Le registre numérique du Kenya a établi des comparaisons avec le programme biométrique géant de l'Inde, connu sous le nom d'Aadhaar, dont les pouvoirs étendus ont été limités par la Cour suprême indienne en 2018.
Chaque personne qui s'inscrit est censée recevoir un numéro d'identification unique appelé Huduma Namba – ou «numéro de service» en swahili. Les autorités ont déclaré que ce numéro serait nécessaire pour payer les taxes, ouvrir des comptes bancaires et obtenir un permis de conduire, en plus d'accéder aux services de santé et de scolarisation.
Des groupes de défense des droits civiques, cependant, ont déclaré que le programme risquait de priver de leurs droits des millions de personnes qui sont déjà confrontées à des défis systémiques pour obtenir les documents nécessaires à l'obtention de cartes d'identité biométriques. Pour s'inscrire, les adultes devaient fournir une carte d'identité nationale et des certificats de naissance pour les moins de 18 ans.
Pendant des décennies, les groupes raciaux, religieux et ethniques minoritaires comme les Nubiens, les Somaliens et les Kenyans d'origine indienne ont dû faire face à des obstacles et à des retards lors de la demande de documents délivrés par le gouvernement. (Les Nubiens ont été initialement amenés au Kenya depuis le Soudan en tant que soldats par des dirigeants coloniaux britanniques il y a plus d'un siècle.) Les défenseurs des droits humains ont déclaré que de nombreux membres de ces communautés avaient été refoulés des centres d'enregistrement d'Huduma au printemps dernier.
Le tribunal a cependant constaté que le gouvernement avait pris les bonnes mesures pour introduire le programme de balayage, fourni suffisamment d'informations au public et n'a pas contraint les gens à s'inscrire.
Pourtant, le programme «a été précipité» et introduit sans législation appropriée, a déclaré la juge Pauline Nyamweya, l'une des juges du panel.
La loi n'a été publiée qu'en juillet, après la fin de l'enregistrement des masses – une décision qui, selon le juge Nyamweya, était "contraire aux principes de gouvernance démocratique et de primauté du droit".

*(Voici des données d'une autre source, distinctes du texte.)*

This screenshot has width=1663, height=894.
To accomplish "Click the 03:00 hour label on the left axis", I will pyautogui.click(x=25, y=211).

Le Kenya a adopté une loi sur la protection des données en novembre dernier, qui a créé une commission des données pour réglementer le traitement des données personnelles. On ne sait pas quand cet organisme sera opérationnel et dans quelle mesure il aura une influence sur la réglementation du programme biométrique.

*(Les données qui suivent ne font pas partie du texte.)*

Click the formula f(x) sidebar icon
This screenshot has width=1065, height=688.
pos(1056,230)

Les juges ont également jugé que la collecte de données ADN et GPS, qui avait été interdite par un autre tribunal en avril dernier, était «intrusive et inutile».
La décision «a partiellement reconnu» à quel point les données biométriques sont essentielles «pour qui vous êtes en tant qu'être humain, et que le gouvernement ne devrait pas avoir le pouvoir absolu de collecter ces informations et de les utiliser sans votre consentement», a déclaré Nanjala Nyabola, l'auteur. de "Démocratie numérique, politique analogique: comment l'ère d'Internet transforme le Kenya."
Pour Hassan Noor, 22 ans, la décision du tribunal amplifie ses angoisses. Depuis quatre ans maintenant, M. Noor, qui est un Kenyan d'origine nubienne, n'a pas pu obtenir de carte d'identité nationale. Cela signifie qu'il n'a pas été en mesure d'obtenir un emploi, d'enregistrer une entreprise ou de voyager facilement – ou d'obtenir une pièce d'identité biométrique. Il est au chômage et vit à Kibera, un quartier pauvre au sud-ouest de Nairobi.
"Je me sens mal", a-t-il déclaré à propos de la décision du tribunal. "Je ne suis pas le seul à souffrir."